2. Em segundo lugar, houve considerável mobilidade da população, com 34% dos participantes no acompanhamento de 12 meses não presentes na comunidade basal. Uma distribuição mais ampla do MDA pode ser necessária para explicar o movimento populacional. 

3. Em terceiro lugar, o aumento na prevalência aos 12 meses foi em um grupo de pessoas ligadas a uma pessoa com escabiose crostosa, condição que pode servir como fonte de transmissão contínua devido à contagem muito alta de ácaros.

Um estudo recente na Holanda avaliou o MDA baseado em ivermectina para controlar a escabiose em solicitantes de asilo recém-chegados. O programa triou ativamente as chegadas de Etiópia e Eritreia, e 65% dos 897 indivíduos foram diagnosticados com escabiose clínica.

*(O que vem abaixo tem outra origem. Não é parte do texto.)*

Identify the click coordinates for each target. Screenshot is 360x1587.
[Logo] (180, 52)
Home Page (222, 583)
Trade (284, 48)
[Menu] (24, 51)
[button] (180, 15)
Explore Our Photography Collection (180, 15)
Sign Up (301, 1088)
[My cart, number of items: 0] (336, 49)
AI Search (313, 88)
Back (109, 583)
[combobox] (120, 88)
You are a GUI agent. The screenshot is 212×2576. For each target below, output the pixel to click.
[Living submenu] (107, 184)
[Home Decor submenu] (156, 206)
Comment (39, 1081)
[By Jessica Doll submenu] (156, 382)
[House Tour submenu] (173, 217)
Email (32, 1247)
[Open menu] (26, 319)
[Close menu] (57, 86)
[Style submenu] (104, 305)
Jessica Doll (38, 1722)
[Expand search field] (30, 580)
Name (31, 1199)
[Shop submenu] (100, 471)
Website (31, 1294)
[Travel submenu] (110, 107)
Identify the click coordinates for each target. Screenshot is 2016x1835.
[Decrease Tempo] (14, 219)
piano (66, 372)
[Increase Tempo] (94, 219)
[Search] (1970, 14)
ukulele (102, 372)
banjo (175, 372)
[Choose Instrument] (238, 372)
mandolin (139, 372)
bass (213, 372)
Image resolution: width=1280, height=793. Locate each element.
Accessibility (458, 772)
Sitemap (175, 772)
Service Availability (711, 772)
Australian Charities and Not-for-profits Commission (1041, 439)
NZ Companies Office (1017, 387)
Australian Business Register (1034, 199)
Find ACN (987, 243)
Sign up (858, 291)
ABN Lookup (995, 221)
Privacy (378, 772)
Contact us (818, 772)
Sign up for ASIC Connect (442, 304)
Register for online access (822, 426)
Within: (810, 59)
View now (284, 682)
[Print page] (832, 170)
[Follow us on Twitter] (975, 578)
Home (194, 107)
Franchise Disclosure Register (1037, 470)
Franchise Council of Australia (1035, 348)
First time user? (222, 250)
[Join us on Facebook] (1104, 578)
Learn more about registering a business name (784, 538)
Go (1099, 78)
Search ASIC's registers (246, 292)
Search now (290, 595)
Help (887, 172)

Todos os indivíduos triados receberam ivermectina (exceto gestantes e bebês) e os indivíduos sintomáticos receberam uma segunda dose após 2 semanas.

A avaliação do programa demonstrou uma redução de recorrente de episódios de escabiose de 42% para 27% após o programa e redução das complicações da escabiose de 12% para 5%.6

Respostas globais à necessidada de controle da escabiose

O reconhecimento da escabiose como uma NTD pela OMS e as recomendações para estabelecer diretrizes e normas para as intervenções de saúde pública demonstram motivação para o controle da escabiose promovido por pedidos multinacionais de orientação.

O desenvolvimento de uma estratégia global de controle da escabiose exigirá estratégias padronizadas de diagnóstico, mapeamento e vigilância, bem como orientação sobre a gestão da saúde pública para a escabiose.

Pesquisas operacionais importantes para avaliar a viabilidade do MDA como opção de controle da doença incluem prova de redimensionamento, avaliação do custo-efetividade, avaliação da aceitabilidade do programa e investigação de se o MDA para escabiose pode se traduzir em reduções nas sérias complicações bacterianas e autoimunes da escabiose. Estabelecer um fornecimento viável e sustentável de drogas para o controle da escabiose também será crucial.

As indicações atuais de ivermectina na Lista modelo de Medicamentos Essenciais da OMS são para o tratamento de filariose e helmintos intestinais; adição de escabiose como indicação será um passo crucial para a implementação de qualquer programa.

Finalmente, parcerias globais e colaboração significativa, como as promovidas pela Aliança Internacional para o Controle de Escabiose,2 serão fundamentais para o progresso em direção ao controle e, potencialmente, até mesmo à eliminação da escabiose.

Comentário
  • A escabiose é motivo frequente de consultas em pediatria, com amplos diagnósticos diferenciais, principalmente nas suas formas atípicas.
     
  • No primeiro nível de atenção, é importante conhecer os contatos familiares, a epidemiologia local e fazer um exame físico minucioso do paciente, visto que geralmente não há exames diagnósticos disponíveis.
     
  • O presente estudo destaca o papel dos tratamentos orais com ivermectina como a estratégia mais eficaz, bem como a MDA em nível populacional para controlar e reduzir essa patologia.